In the 1980s and 1990s, the public health community went to war with the tobacco industry. Though the war largely ended in 1998 with Big Tobacco agreeing to a multi-billion-dollar settlement with the states, it remains a powerful memory for public health.

To this day, most tobacco-control advocates view the cigarette companies as being every bit as duplicitous and evil as they were in the bad old days. Some years ago, I asked Stanton Glantz, perhaps the leading anti-tobacco scientist in the U.S., what his ultimate goal was. He didn’t say it was to eliminate the scourge of smoking. He said: “To destroy the tobacco industry.”

What brings this to mind is an excellent cover story in the upcoming issue of Bloomberg Businessweek about the efforts of the tobacco industry to devise and market so-called reduced risk products like electronic cigarettes — products that give users their nicotine fix without most of the attendant carcinogens that come with combustible tobacco.

Although the tobacco companies have done decades of R&D on smokeless products, the business was dominated early on by startups like NJOY, which is today the largest independent e-cigarette company in America. From the start NJOY has said that a big part of its mission was “to end smoking-related death and disease.” And from the start, messages like that have been scorned by the public health community.

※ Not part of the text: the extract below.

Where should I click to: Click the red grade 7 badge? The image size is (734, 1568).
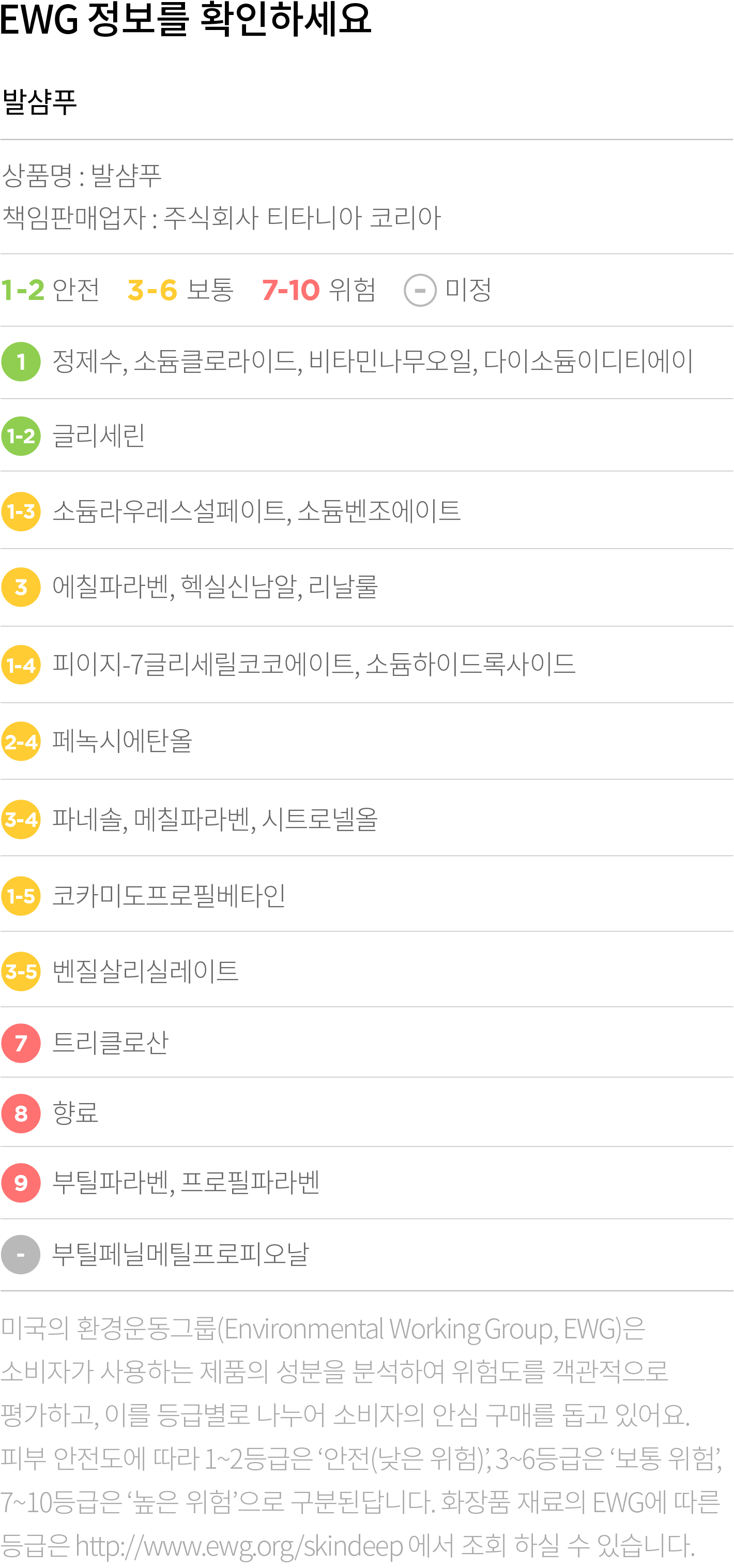[x=21, y=1043]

Ingesting nicotine in some smokeless fashion is vastly safer than smoking a combustible cigarette. (In the words of the late South African tobacco scientist Michael Russell, “People smoke for the nicotine but die from the tar.”) Last year, the Royal College of Medicine issued a report saying that e-cigarettes were some 95 percent safer than cigarettes.

Even so, the public health community in the U.S., led by the Centers for Disease Control and Prevention, has done everything it can to demonize smokeless products. Some of this has been with good reason: to try to keep kids from picking up an addictive habit. But this effort has also helped to create the impression that smokeless products are as dangerous as cigarettes. One result, sadly, is that many long time smokers have refused to try them, even though they could save their lives.

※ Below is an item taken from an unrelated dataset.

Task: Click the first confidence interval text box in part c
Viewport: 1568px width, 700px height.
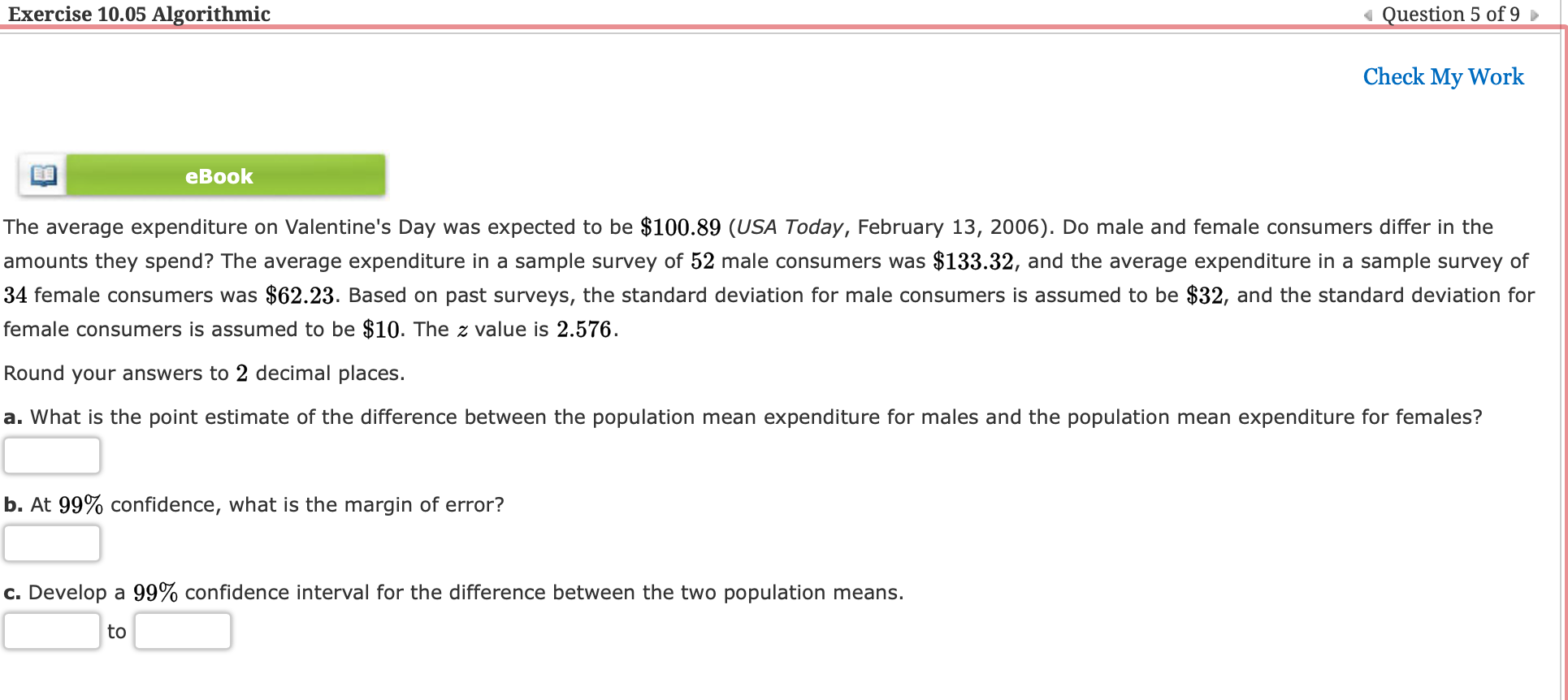Action: click(51, 630)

My sense in talking to tobacco-control officials over the years is that too many of them simply don’t believe in a reduced-harm approach. We give heroin addicts methadone not because methadone is good but because it is better than heroin. With cigarettes, however, the public health mindset appears to be all or nothing — that the only “right” thing for smokers to do is to go cold turkey.

But the lingering distrust of the tobacco industry has also had a lot to do with public health’s unwillingness to acknowledge the potential benefits of alternative products. Matt Myers, the president of the Campaign for Tobacco Free Kids, has often complained, for instance, about the marketing of e-cigarettes, saying that companies are using the same tactics to hook teenagers that Big Tobacco once used.

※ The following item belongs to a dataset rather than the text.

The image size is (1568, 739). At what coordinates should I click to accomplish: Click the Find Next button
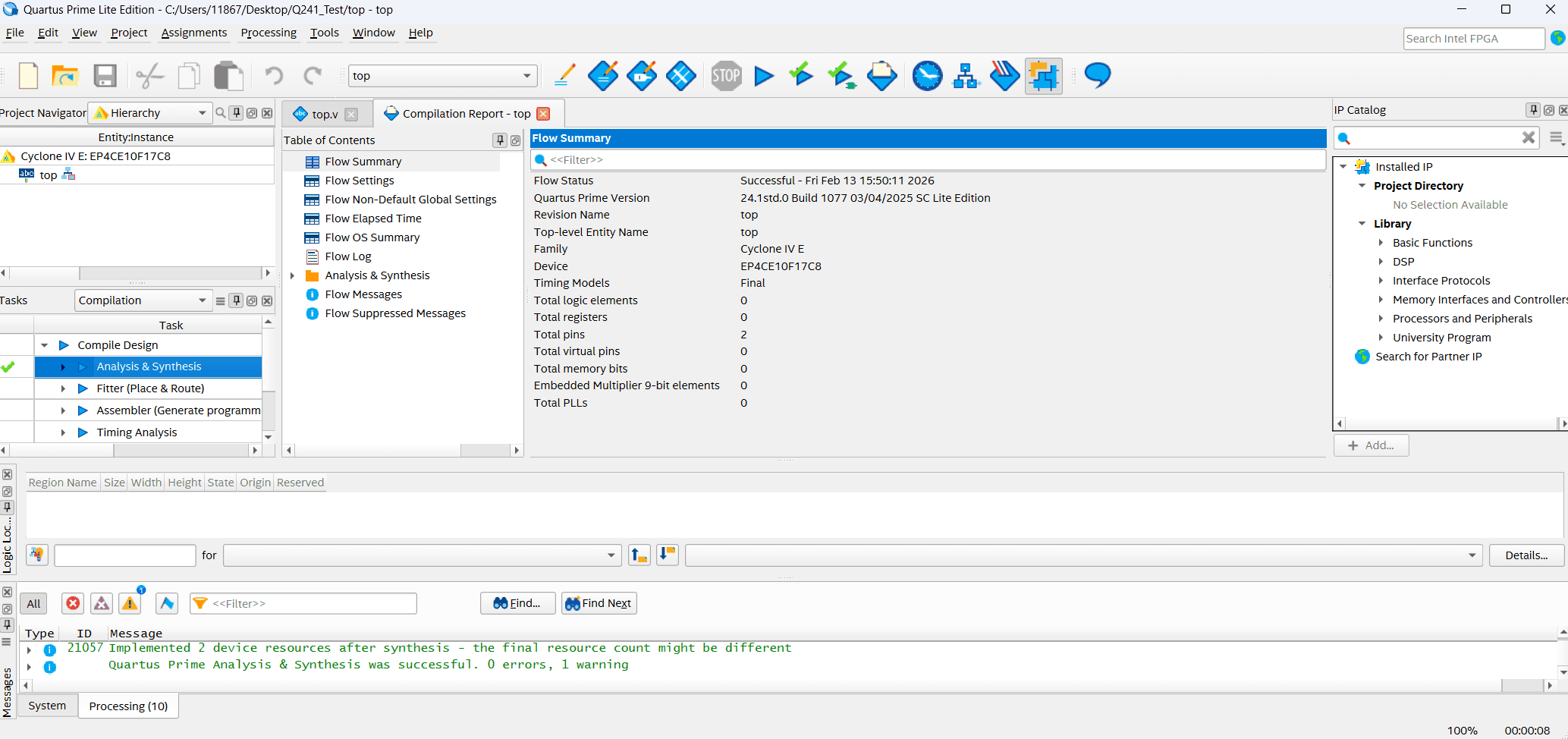599,603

With the e-cigarette market clearly established, the four big tobacco companies — BAT, Reynolds American, Altria (formerly Philip Morris) and Philip Morris International (spun off from Altria) — have proclaimed themselves all in.

Philip Morris International is an especially interesting case: Not only does it have an array of e-cigarettes and other smokeless products, but as the Bloomberg Businessweek story points out, it has publicly proclaimed that its goal is to lead the world into “a smoke-free future.” The home page of its website asks, “How long will the world’s leading cigarette company be in the cigarette business?”

As astonishing as it is that a company with $26 billion in tobacco revenue last year would be calling for the end of cigarettes, I believe Philip Morris is sincere. It has spent around $3 billion in research. Its new flagship product, called IQOS, heats tobacco but doesn’t burn it — which the company believes will be more satisfying to smokers than vaping. IQOS already has 7 percent of the tobacco market in Japan, and is being rolled out in other countries.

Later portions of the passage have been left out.